Amirrea’s Page
About Me
I'm Amirreza Velae — an Electrical Engineering and Mathematics student at Sharif University of Technology. I’m deeply curious about the nature of intelligence and how we can replicate it in machines. This curiosity naturally drew me toward machine learning, optimization, and especially reinforcement learning.

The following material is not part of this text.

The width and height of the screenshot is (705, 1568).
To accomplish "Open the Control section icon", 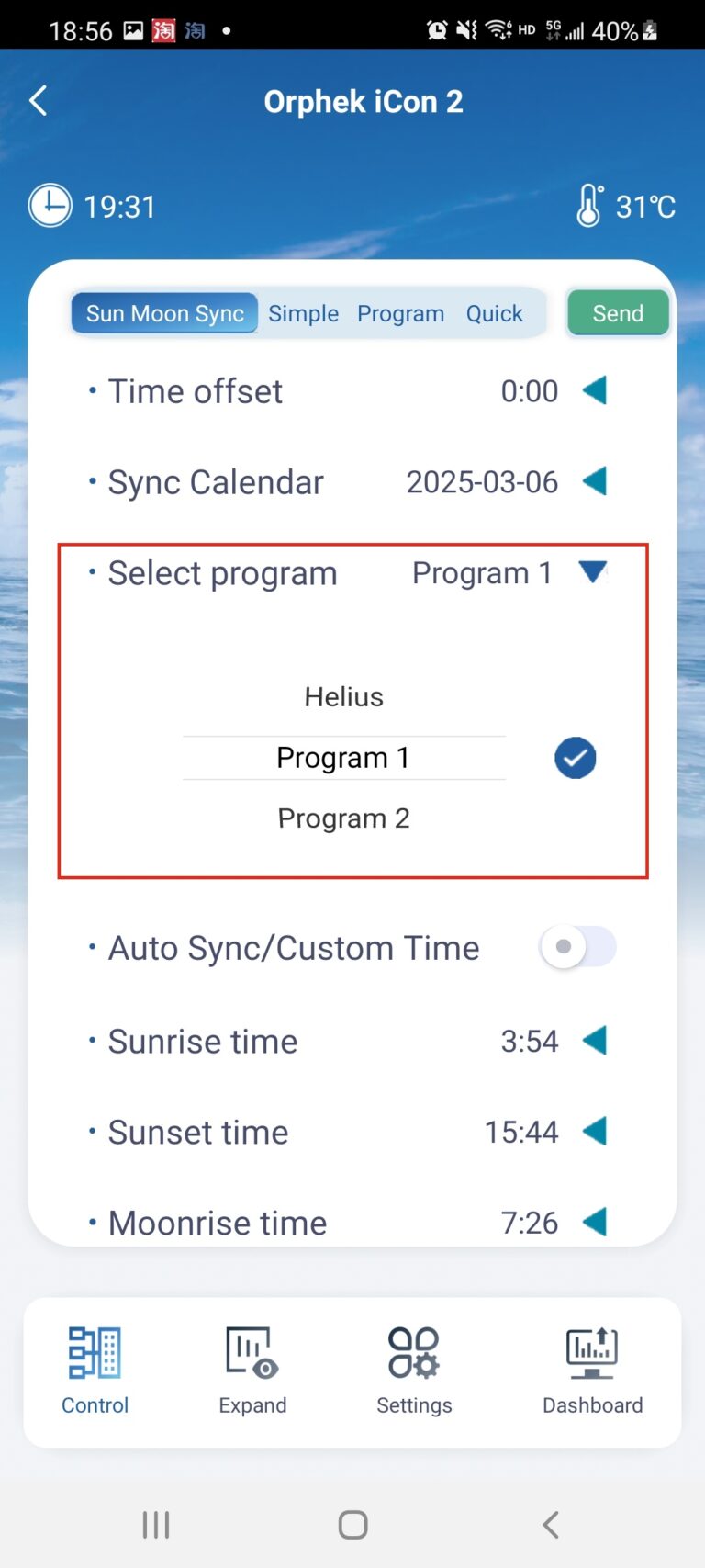I will (95, 1353).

My primary research interest is reinforcement learning, as I believe it holds the most promise for achieving general intelligence. I’m particularly drawn to the theoretical aspects of deep reinforcement learning, bandit algorithms, and statistical learning theory. For my B.Sc. thesis, I studied the convergence of Trust Region Policy Optimization (TRPO) under the supervision of Prof. Hamed Shah-Mansouri.
In summer 2024, I had the opportunity to conduct remote research at the Max Planck Institute for Intelligent Systems with Amin Charusaie, working on incorporating human feedback into neural networks using Bayesian layers. I also collaborated with Prof. Mohammad Aliannejadi on debiasing ranking algorithms, exploring methods to reduce bias in language models. This summer (2025), I’m working under the supervision of Arash Bahari Kordabadi and Sadegh Soudjani at the Max Planck Institute for Software Systems, focusing on developing second-order reinforcement learning algorithms.
Outside of academics, you’ll usually find me playing chess or soccer, or following chess tournaments.
Feel free to reach out through the contact information or social links on the left. Whether you’d like to discuss research, share a cool idea, or just say hello — I’d love to hear from you!
🎓 Education
- Allameh Jafari High School (NODET) - Graduated in 2021
- Sharif University of Technology - Expected graduation in 2026
🔍 Research Interests
- Statistical Learning Theory
- Optimization
- Reinforcement Learning
- Bandit Algorithms
💡 Selected Projects
- Debias Ranking with BackPack Language Model - Advisor: Prof. Mohammad Aliannejadi - Preprint
- Optimization in Trust Region Policy Optimization (B.Sc. Thesis) - Advisor: Prof. Hamed Shah-Mansouri - Ongoing
- Second-order Methods for Reinforcement Learning - Advisors: Arash Bahari Kordabadi & Sadegh Soudjani - Ongoing
"The exploiter never tells the exploited how he's exploiting them."
— Jean-Luc Godard